Mnemosyne was named in a fit by her parents. "Let's name her after a Titan!"
"Which One?"
"Gaia!"
"That's not a Titan and It's too much anyway, one of her children, Mnemosyne?"
"Yeah! Mnem' for short, I bet everyone will think she is an Emma though." Her parents had been young, they were influenced by the ancients and things unseen. They were bold and at ease with themselves. "Mnemosyne " they whispered to each other as the big eyed, dark hair girl came into the world.
They had travelled around Australia until she was three. Visiting Aboriginal places, swimming in deep gorges, camping under immense and ancient rocks, snorkelling over reefs and picking across ancient river beds. Fossicking for sapphires, rubies, digging in caves for opals. They lived in a dream for two years before returning to Adelaide. They got jobs and forgot the dream lands they had walked, unaware they had forged a strange and dream like daughter, given to moments of mental abandonment , like the deserts they had traversed.

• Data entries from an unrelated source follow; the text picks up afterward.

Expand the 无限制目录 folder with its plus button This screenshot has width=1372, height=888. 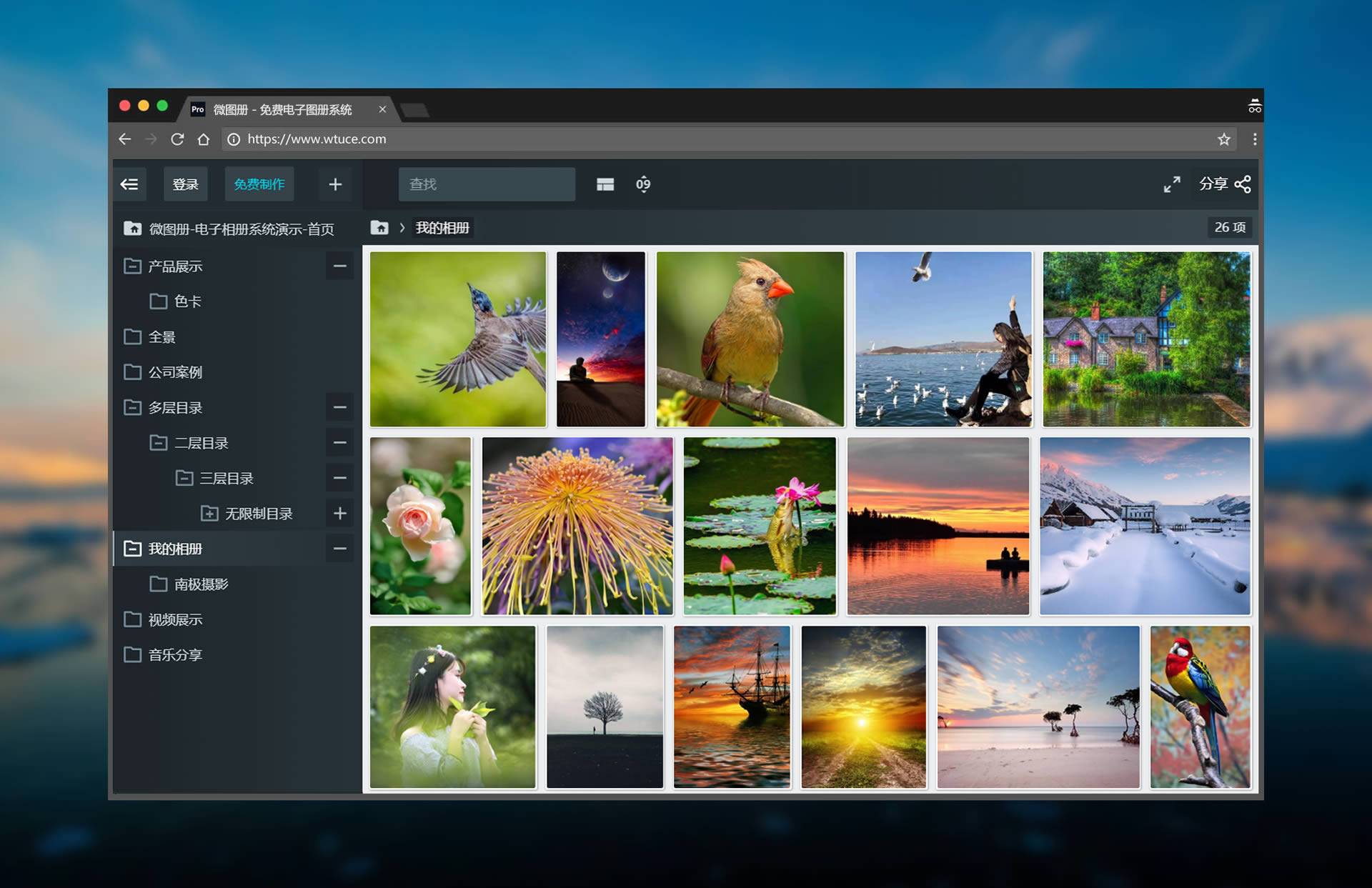pos(340,513)
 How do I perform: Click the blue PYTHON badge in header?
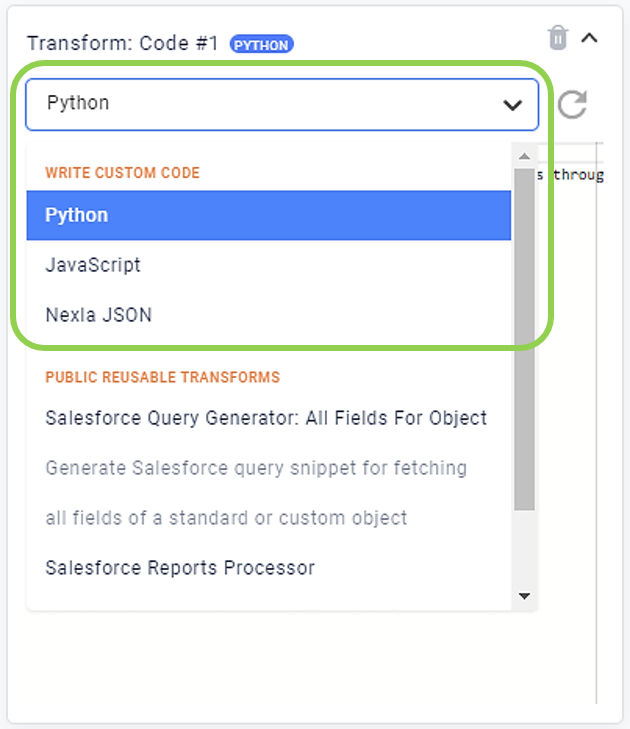[261, 45]
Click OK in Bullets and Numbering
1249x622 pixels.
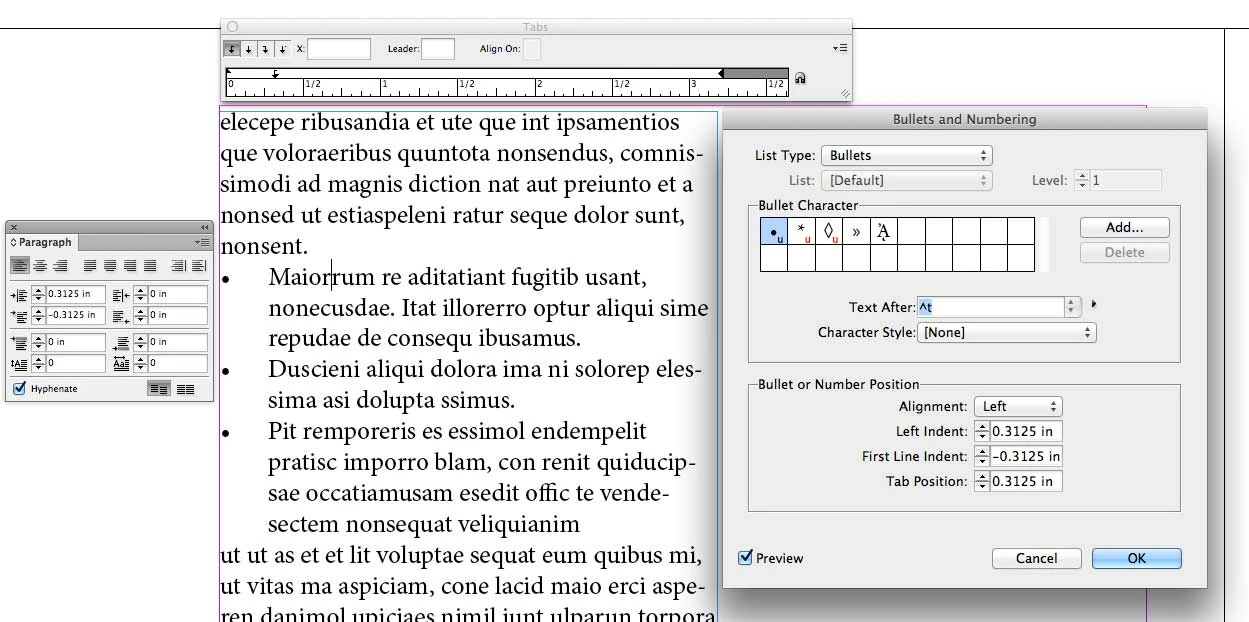(1137, 558)
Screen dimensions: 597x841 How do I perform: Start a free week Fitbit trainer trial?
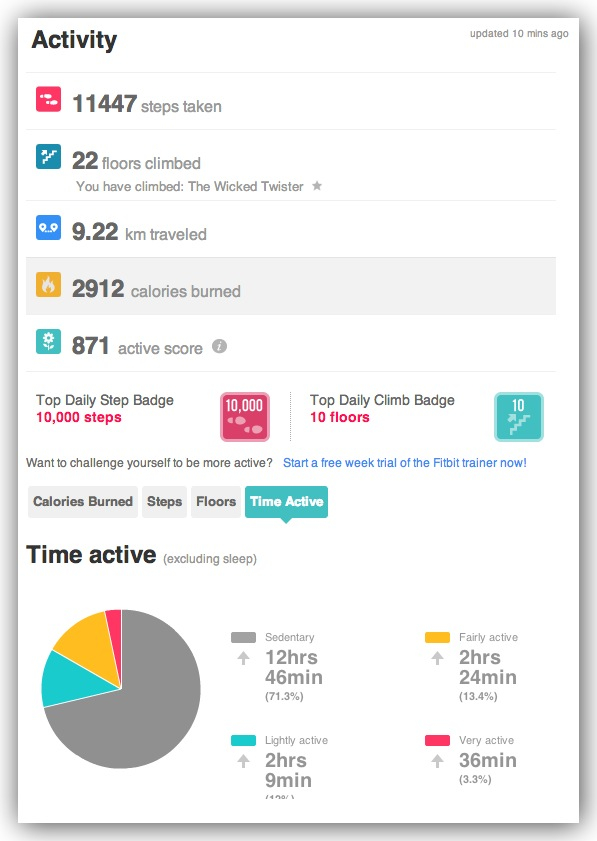click(404, 463)
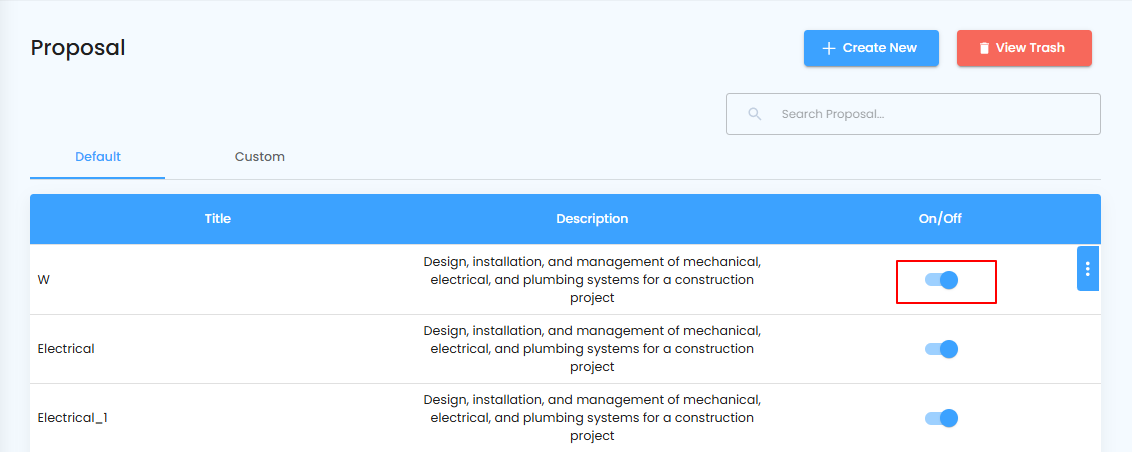The image size is (1132, 452).
Task: Select the Electrical proposal title
Action: [x=66, y=349]
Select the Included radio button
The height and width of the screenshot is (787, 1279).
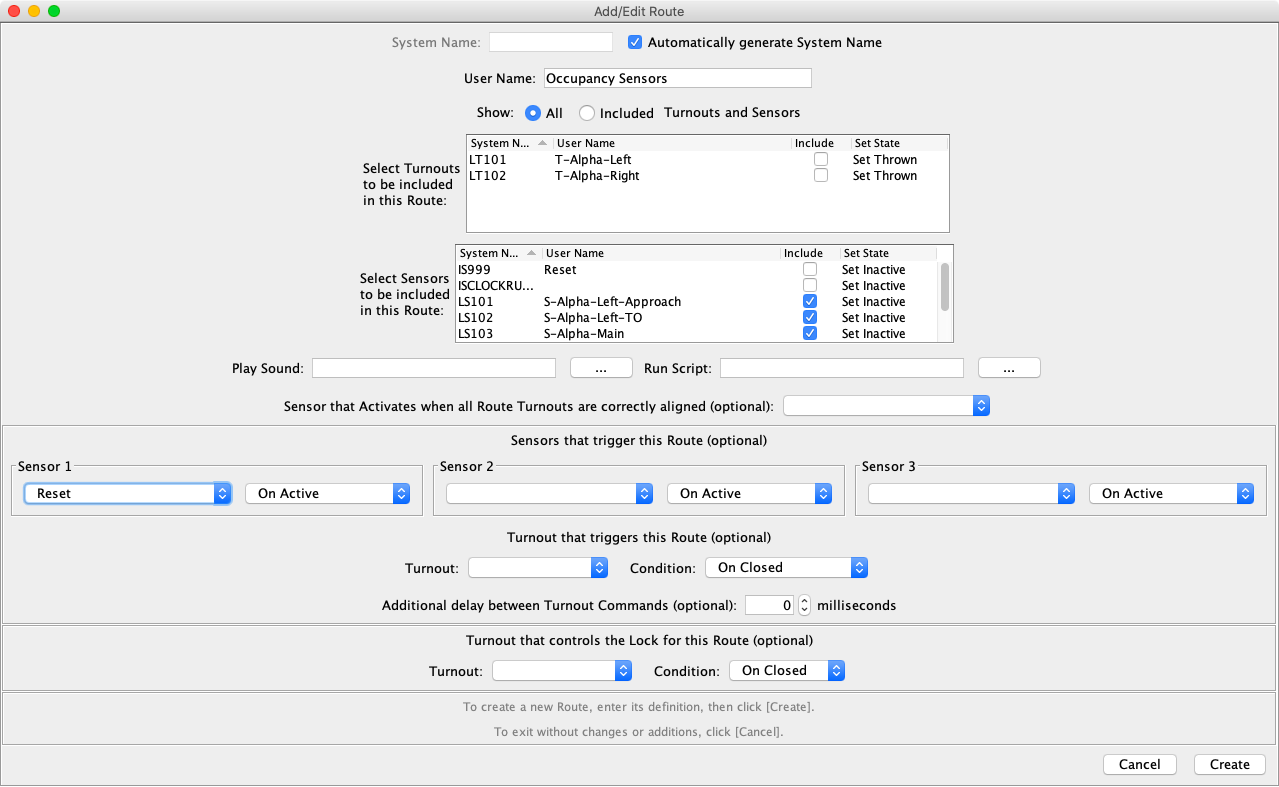pyautogui.click(x=587, y=113)
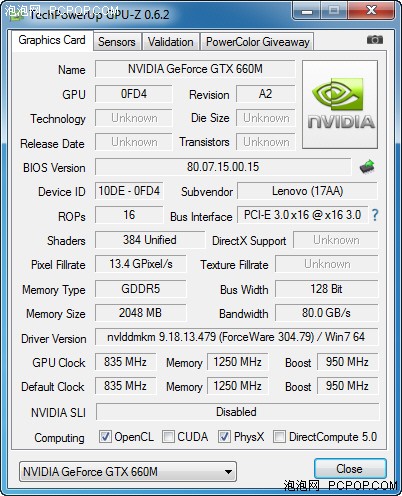Switch to the Sensors tab
The height and width of the screenshot is (496, 402).
coord(117,42)
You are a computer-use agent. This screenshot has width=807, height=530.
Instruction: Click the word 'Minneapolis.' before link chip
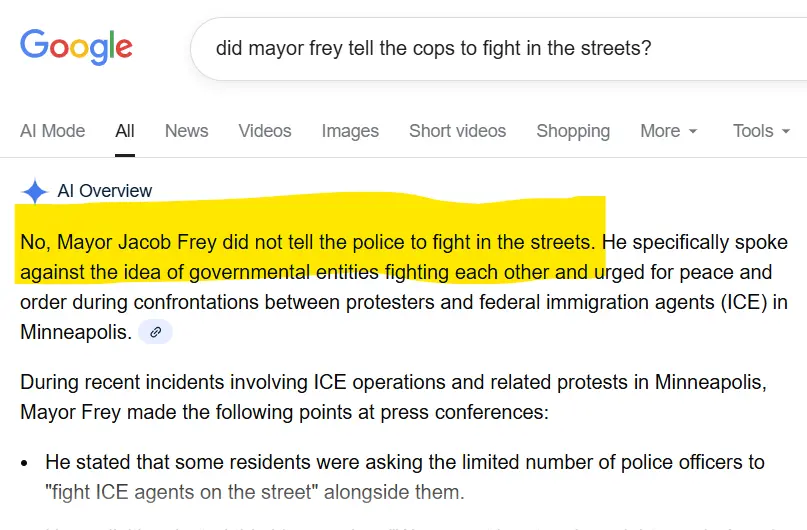(x=76, y=332)
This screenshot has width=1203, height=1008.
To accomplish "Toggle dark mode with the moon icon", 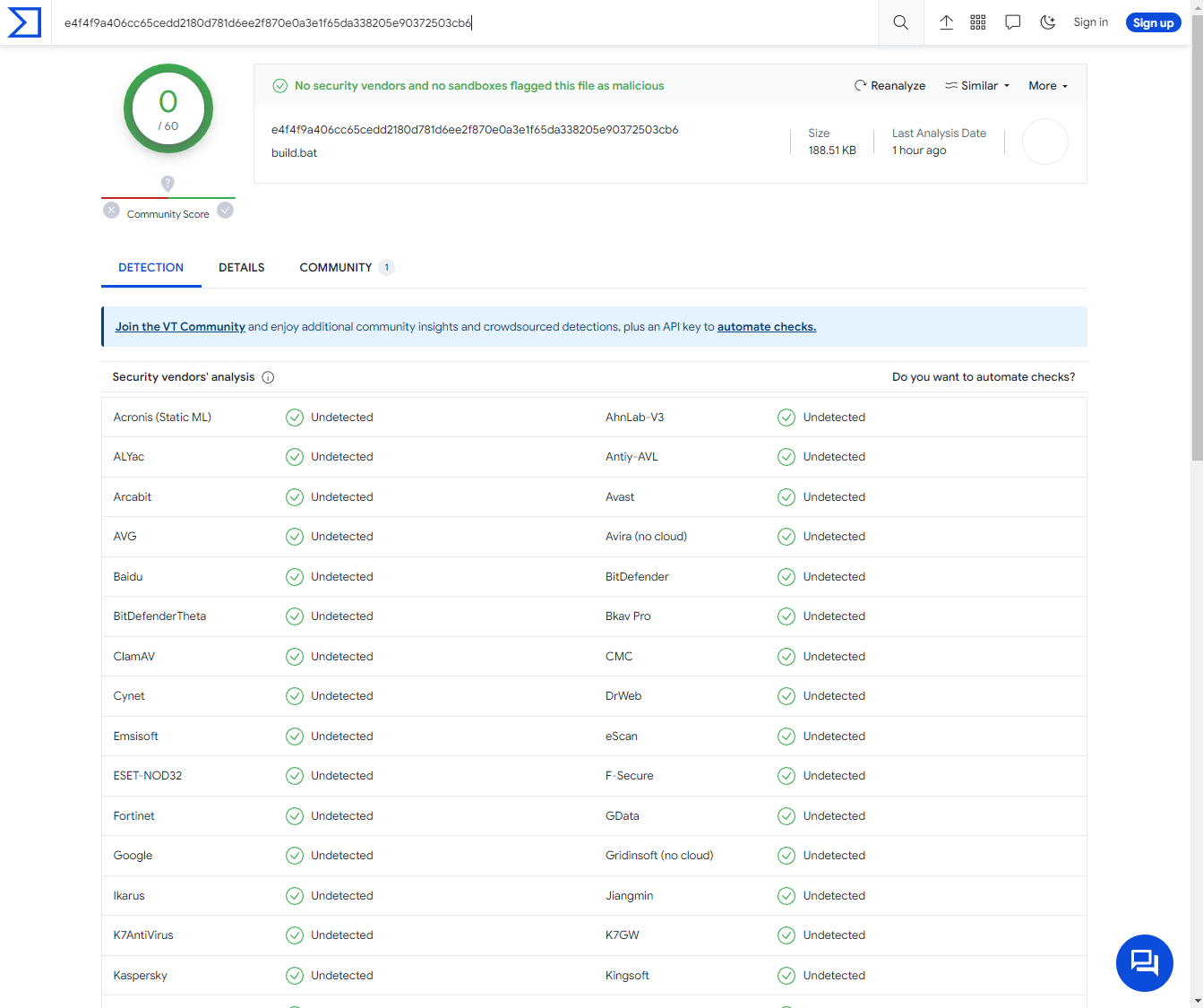I will pos(1047,22).
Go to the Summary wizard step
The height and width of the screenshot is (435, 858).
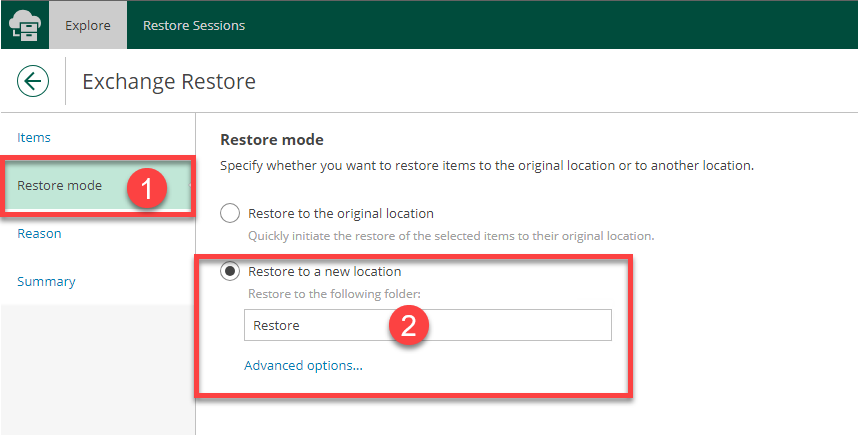pyautogui.click(x=46, y=281)
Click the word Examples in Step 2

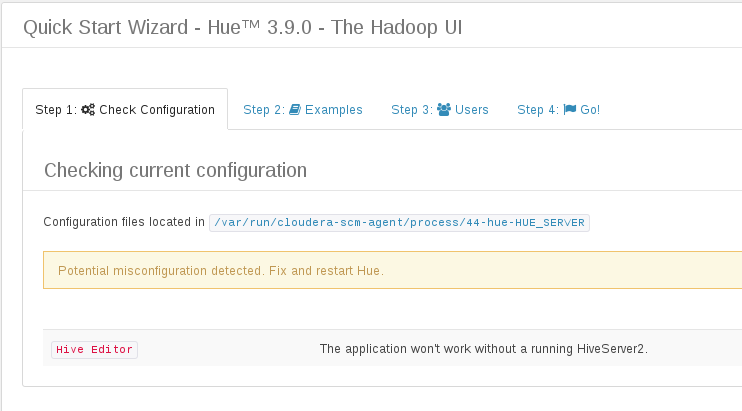tap(333, 110)
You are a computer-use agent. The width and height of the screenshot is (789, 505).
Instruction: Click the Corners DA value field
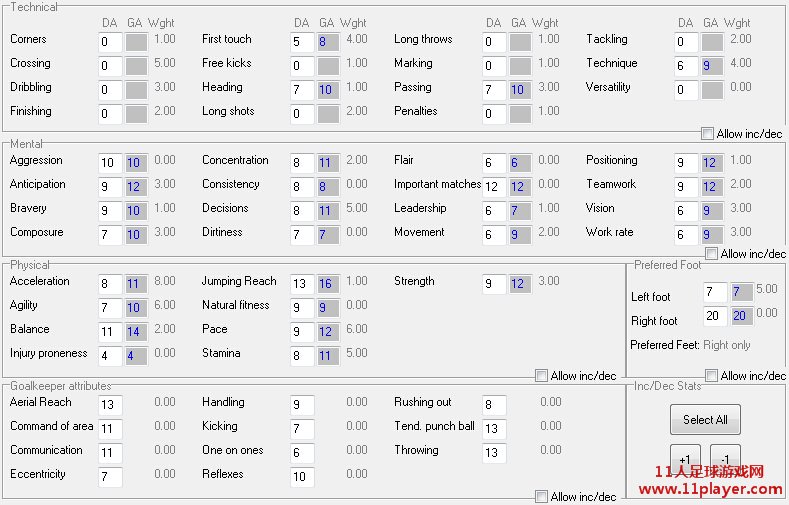point(110,41)
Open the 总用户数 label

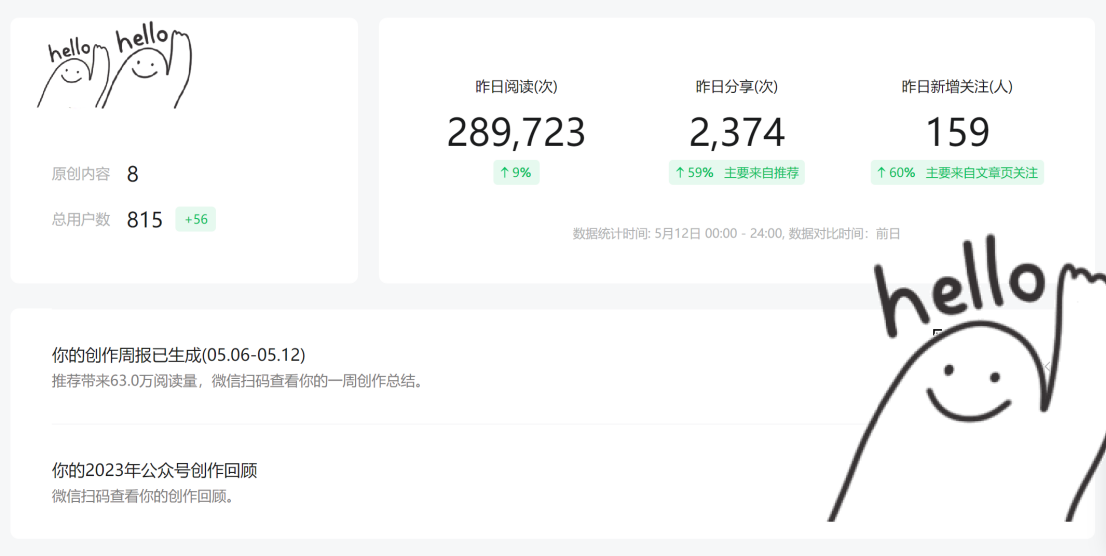[81, 219]
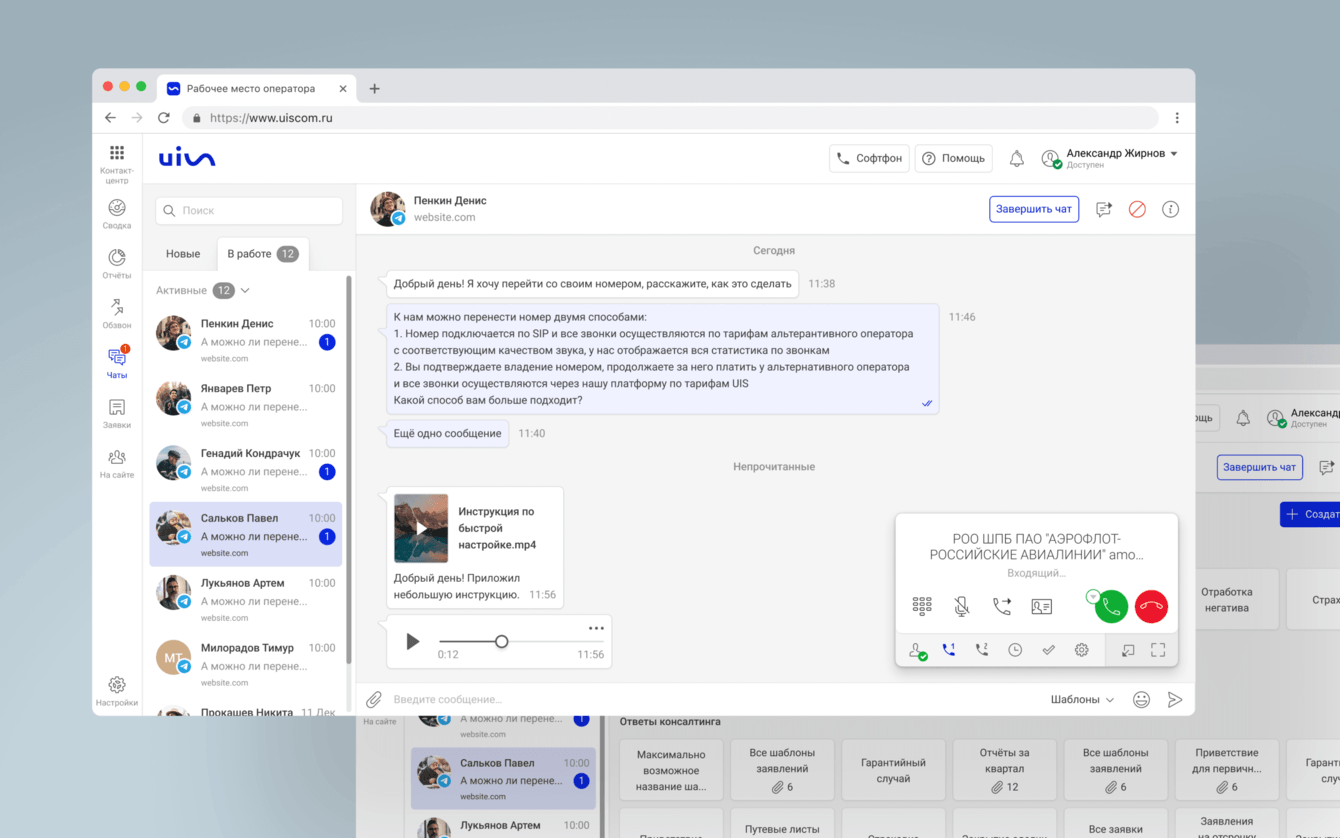Image resolution: width=1340 pixels, height=838 pixels.
Task: Switch call widget to line 2
Action: (981, 650)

She had always needed help in society. She was not academic, nor did she have the drive to find a calling. She lived in her world, a sensual world, where she was happy to stare out the window with pale blue eyes, watch a spider make a web, smell the grass. She would stop dead when a strong wind blew, looking up at the trees as if she felt the wind as the they do. She was part of it all, everything, she felt she thoroughly belonged to the sun and the moon as much as society. This did not help her function in a material world, but function in Mnem's world, a world where her feelings played on a stage, and her instincts were laws to be obeyed. It was endearing and confusing to those around her. "She wears love, but you can't wear it with her." Her Grandmother had said many years ago, as Mnem hummed a lullaby in the dappled sun, oblivious to all around her.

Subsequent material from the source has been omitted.